### REQUIRED TASK
Can you repeat the records from their first line through the line containing "Action: [374, 234]", both included, and leave the pictures out?

Screen-element location records
###

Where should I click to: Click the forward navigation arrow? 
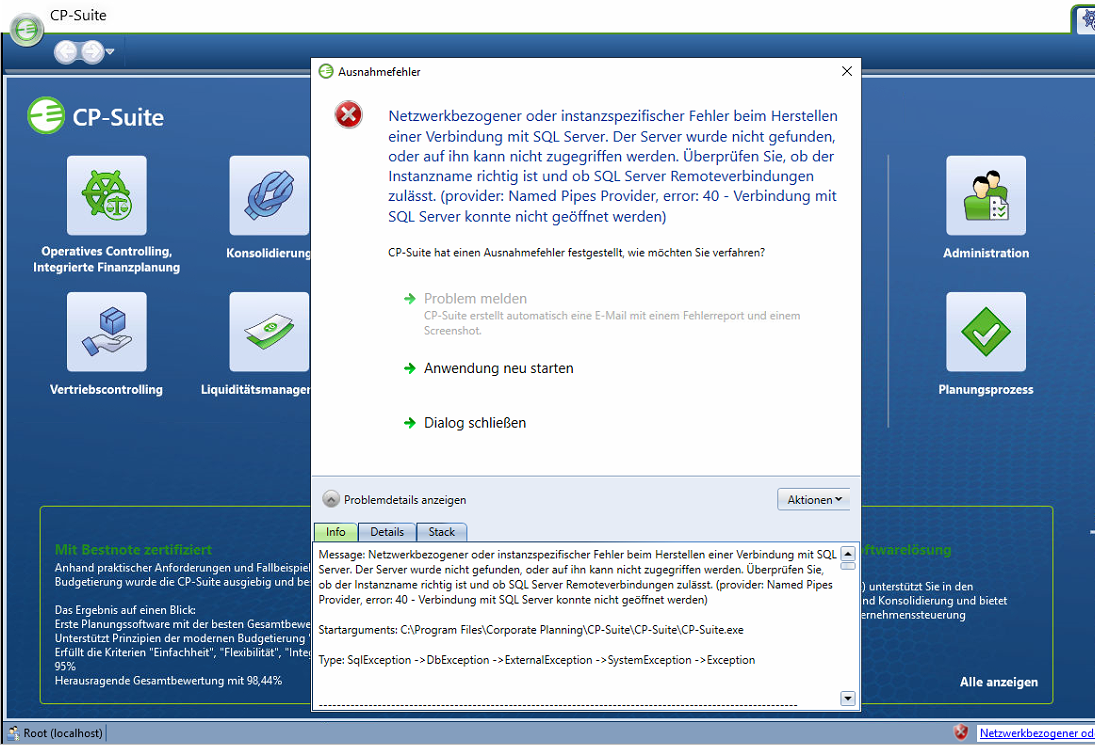pos(92,51)
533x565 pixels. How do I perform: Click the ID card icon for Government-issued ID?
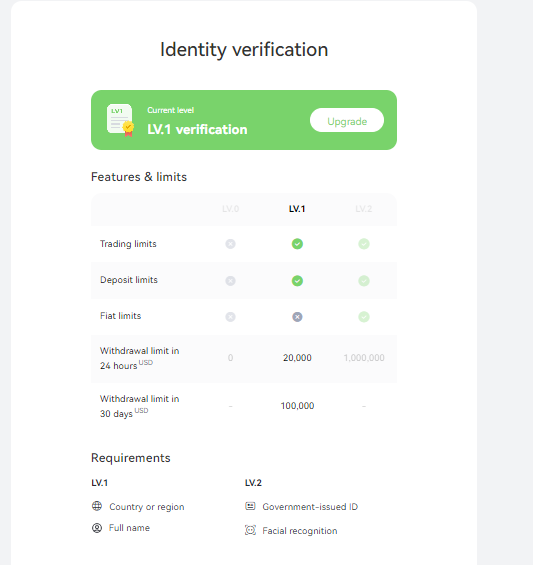pos(250,506)
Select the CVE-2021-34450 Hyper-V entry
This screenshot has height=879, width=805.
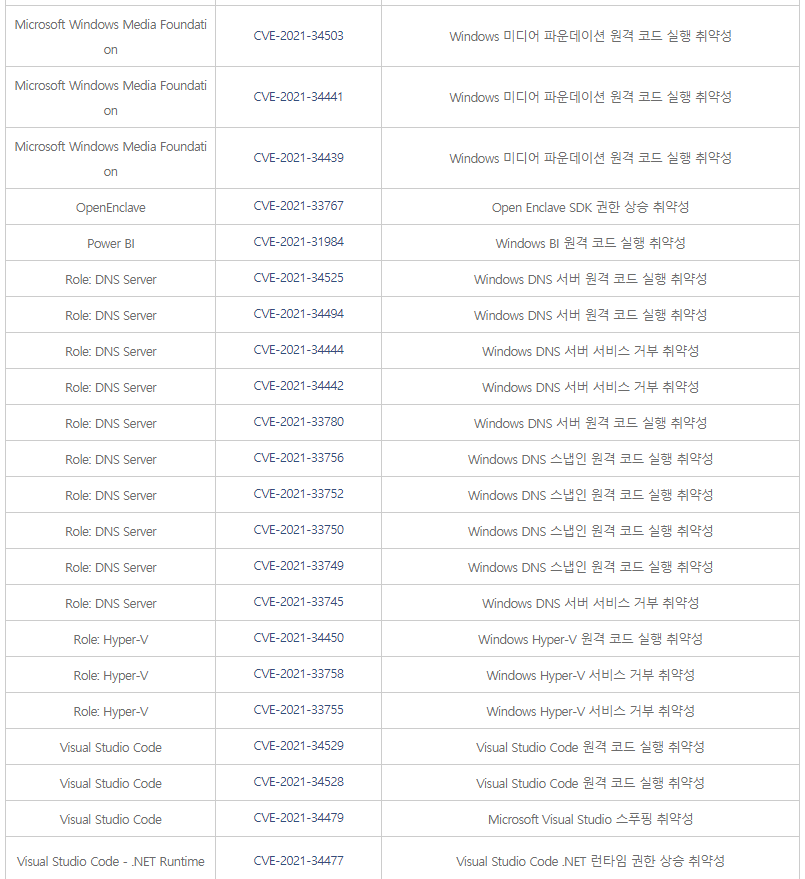298,639
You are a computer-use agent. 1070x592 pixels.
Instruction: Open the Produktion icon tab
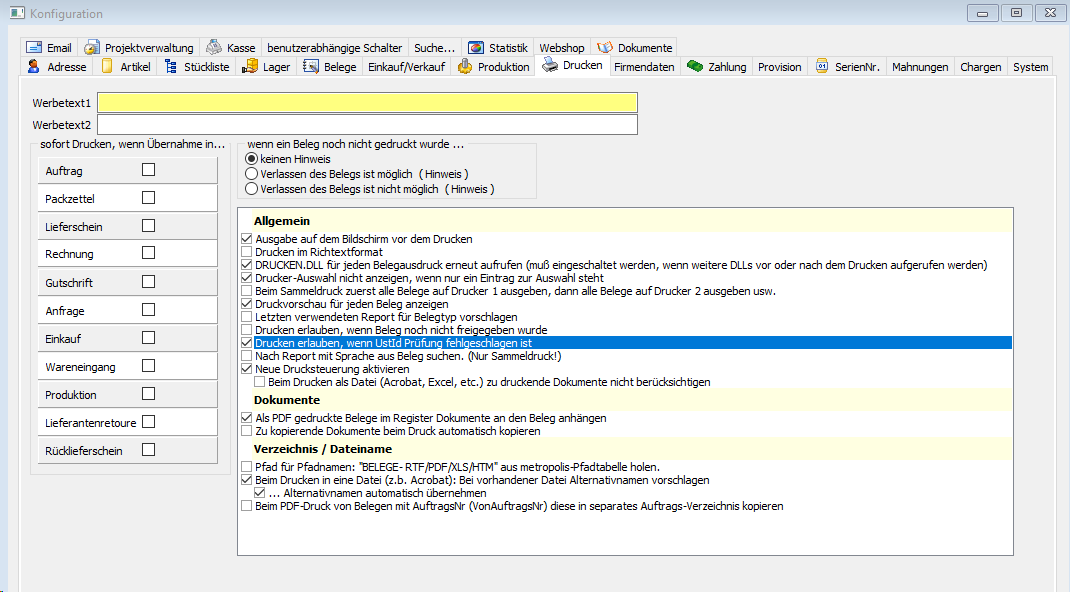(465, 67)
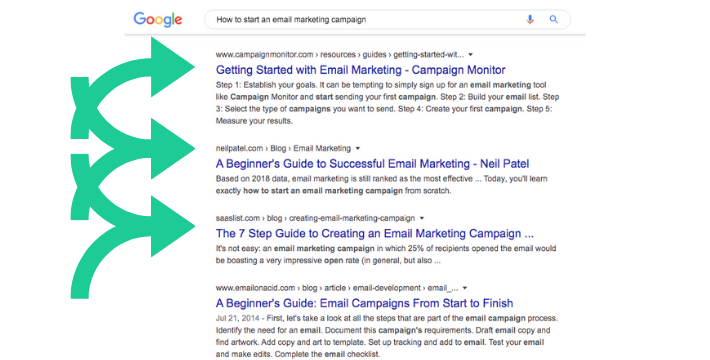710x360 pixels.
Task: Open The 7 Step Guide result
Action: [374, 234]
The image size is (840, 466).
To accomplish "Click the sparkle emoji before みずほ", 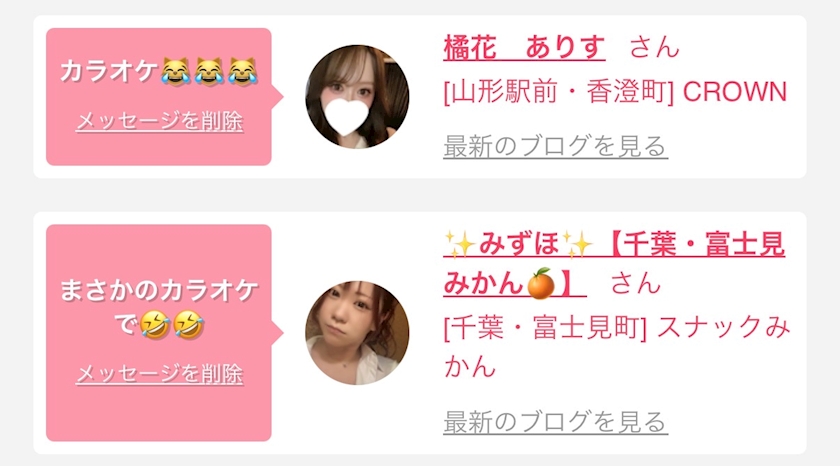I will tap(460, 245).
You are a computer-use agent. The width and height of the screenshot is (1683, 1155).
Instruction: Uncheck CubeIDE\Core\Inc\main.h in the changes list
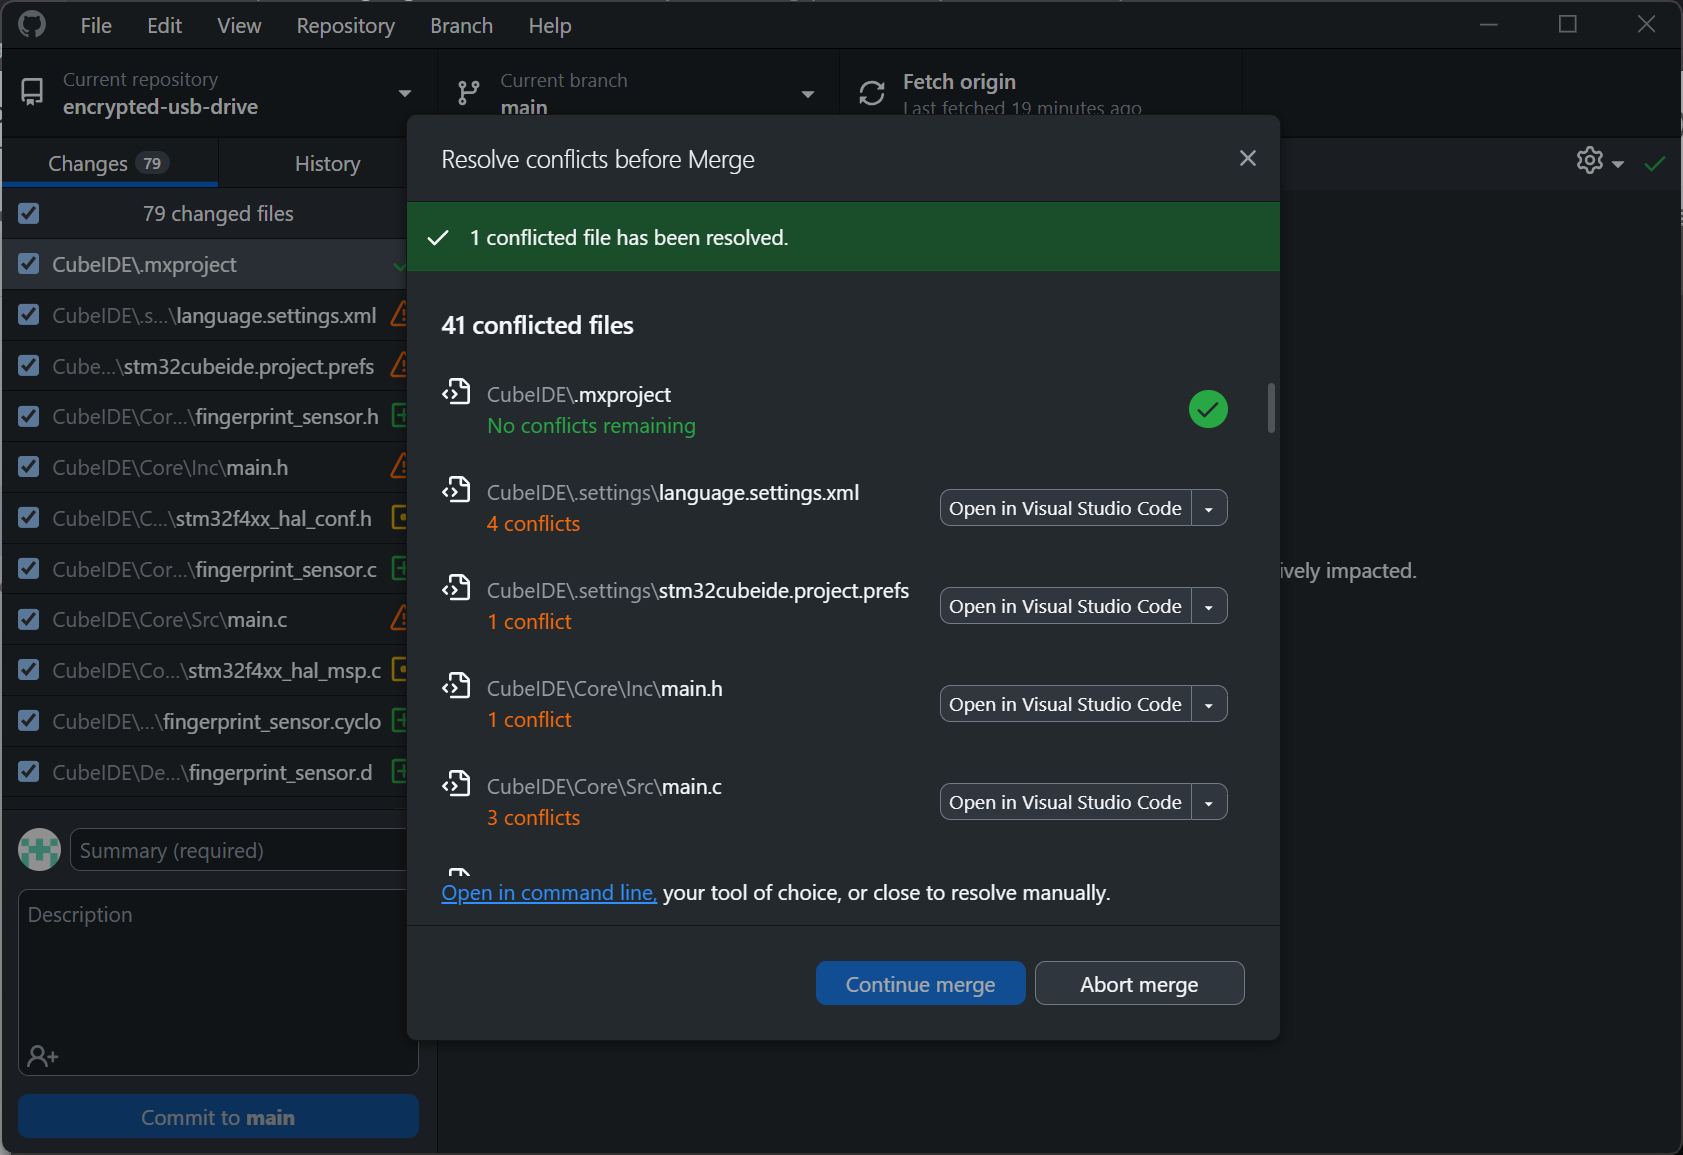29,467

###

### TASK RESULT
Where should I click to: Click the forward navigation arrow? 
pos(92,51)
533x565 pixels. How do I perform: Click the ID card icon for Government-issued ID?
pos(250,506)
Select the CVE-2021-34450 Hyper-V entry
This screenshot has height=879, width=805.
298,639
You are a computer-use agent. 1070x592 pixels.
Instruction: Open the Produktion icon tab
(465, 67)
710x360 pixels.
Task: Open The 7 Step Guide result
Action: [374, 234]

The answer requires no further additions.